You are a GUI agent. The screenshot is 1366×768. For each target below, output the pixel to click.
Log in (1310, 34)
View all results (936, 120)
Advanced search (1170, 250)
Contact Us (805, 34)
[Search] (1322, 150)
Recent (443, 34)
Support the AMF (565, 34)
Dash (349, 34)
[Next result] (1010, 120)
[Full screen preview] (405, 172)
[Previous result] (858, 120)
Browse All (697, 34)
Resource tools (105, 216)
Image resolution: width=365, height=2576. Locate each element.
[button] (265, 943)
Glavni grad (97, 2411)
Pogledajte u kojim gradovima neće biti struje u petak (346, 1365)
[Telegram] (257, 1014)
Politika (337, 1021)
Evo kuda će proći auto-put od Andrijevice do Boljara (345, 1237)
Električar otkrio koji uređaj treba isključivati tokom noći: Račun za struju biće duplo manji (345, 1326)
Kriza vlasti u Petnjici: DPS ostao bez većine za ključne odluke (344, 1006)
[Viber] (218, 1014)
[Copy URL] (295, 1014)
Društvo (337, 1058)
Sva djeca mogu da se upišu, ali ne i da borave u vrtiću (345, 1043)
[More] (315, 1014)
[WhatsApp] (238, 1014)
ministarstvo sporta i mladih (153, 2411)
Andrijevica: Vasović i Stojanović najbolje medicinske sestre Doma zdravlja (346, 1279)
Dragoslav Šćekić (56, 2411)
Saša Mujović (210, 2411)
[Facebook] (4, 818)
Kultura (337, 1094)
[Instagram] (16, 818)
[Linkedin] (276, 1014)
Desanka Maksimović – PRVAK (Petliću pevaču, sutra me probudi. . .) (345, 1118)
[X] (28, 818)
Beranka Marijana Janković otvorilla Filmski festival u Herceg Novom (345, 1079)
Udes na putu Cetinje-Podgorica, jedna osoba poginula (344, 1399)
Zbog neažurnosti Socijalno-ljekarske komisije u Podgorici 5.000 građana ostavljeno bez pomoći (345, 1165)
········
**Work order:** Taking the line that contains "[Linkedin] (276, 1014)" as the first, reproduce every line through the end of the entries exactly.

**Solution to the exercise:**
[Linkedin] (276, 1014)
Desanka Maksimović – PRVAK (Petliću pevaču, sutra me probudi. . .) (345, 1118)
[X] (28, 818)
Beranka Marijana Janković otvorilla Filmski festival u Herceg Novom (345, 1079)
Udes na putu Cetinje-Podgorica, jedna osoba poginula (344, 1399)
Zbog neažurnosti Socijalno-ljekarske komisije u Podgorici 5.000 građana ostavljeno bez pomoći (345, 1165)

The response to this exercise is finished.